Aquello duró más de lo que yo esperaba, pero terminó casi por completo al cabo de un mes.

Al final de esa primera semana, cuando mi hijo se había acostado para dormir, el viernes por la noche, parecía que algo le molestaba: estaba lloroso, malhumorado e irritable. No podía o no quería decirme cuál era el problema. Tenía los ojos húmedos, los puños apretados y la cara desencajada.

Lo arropé y le di un beso de buenas noches. Volví a preguntarle cuál era el problema. Volví a preguntarle qué podía hacer yo. Le dije que no podía ayudarle si no me decía qué le pasaba. Al final, le susurré: “No tienes que seguir llevando faldas ni vestidos a la escuela, ¿sabes? Si los niños se portan mal, si te sientes incómodo, puedes volver a usar pantalones cortos y camisetas”.

Se recuperó de inmediato, se sentó, le cambió la cara, dejó de llorar y se le iluminaron los ojos. “No, mamá”, me reprendió. Me gustaría poder decir que lo hizo con dulzura, pero su tono era más bien de “No digas tonterías”. “Ya lo he decidido”, dijo. “Ya nunca pienso en eso”.

Habían pasado tres días.

Pero también era cierto. Ya lo había decidido. Ya no pensaba en eso. Y él, ella, nunca miró atrás. Se dejó crecer el pelo. Dejó de decirle a la gente que era un chico con falda y empezó a ser una chica con falda.

Y nosotros, como familia, decidimos ser abiertos y honestos al respecto, celebrando su historia en lugar de ocultarla.

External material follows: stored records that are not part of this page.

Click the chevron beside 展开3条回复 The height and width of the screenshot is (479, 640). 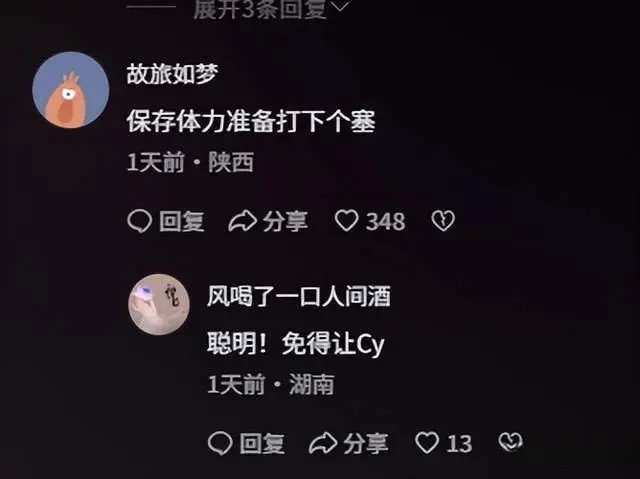click(339, 6)
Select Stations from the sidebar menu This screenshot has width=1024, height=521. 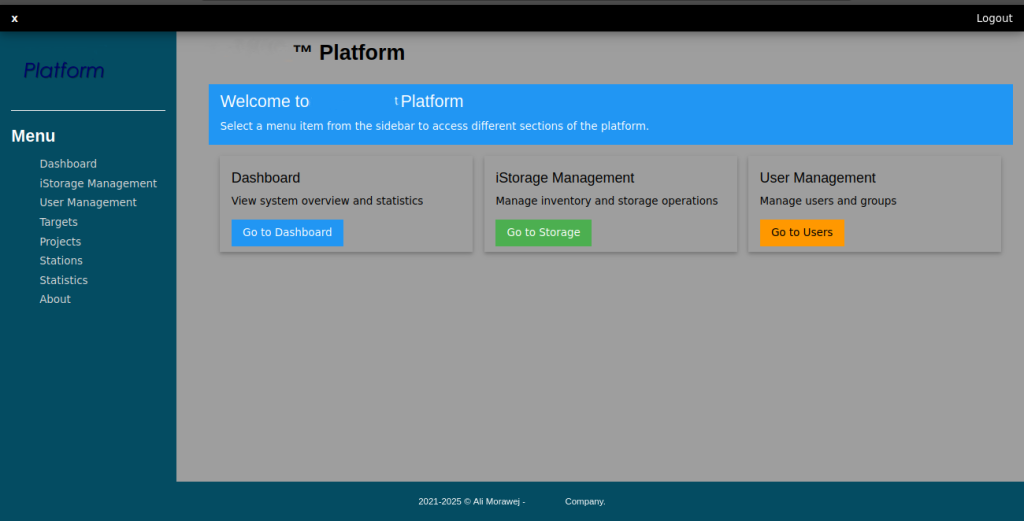tap(61, 261)
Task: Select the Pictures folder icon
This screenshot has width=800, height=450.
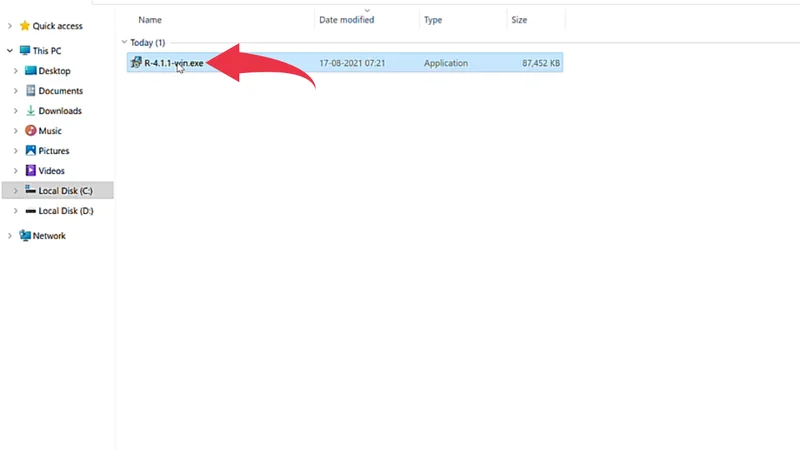Action: (30, 151)
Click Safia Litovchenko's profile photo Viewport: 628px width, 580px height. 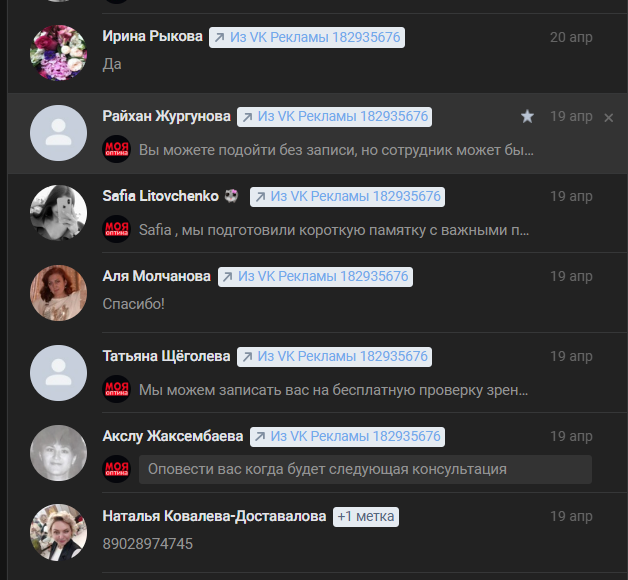click(58, 213)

Ya han pasado dos años y nuestra hija se sigue poniendo el vestido verde de vez en cuando, para disfrazarse y para hacer obras de teatro, como nos la imaginábamos en un principio. Ahora que puede ser quien es por dentro y por fuera, tanto entre semana como los fines de semana, en casa y en todas partes, el vestido verde brillante ha vuelto a ser solo un disfraz.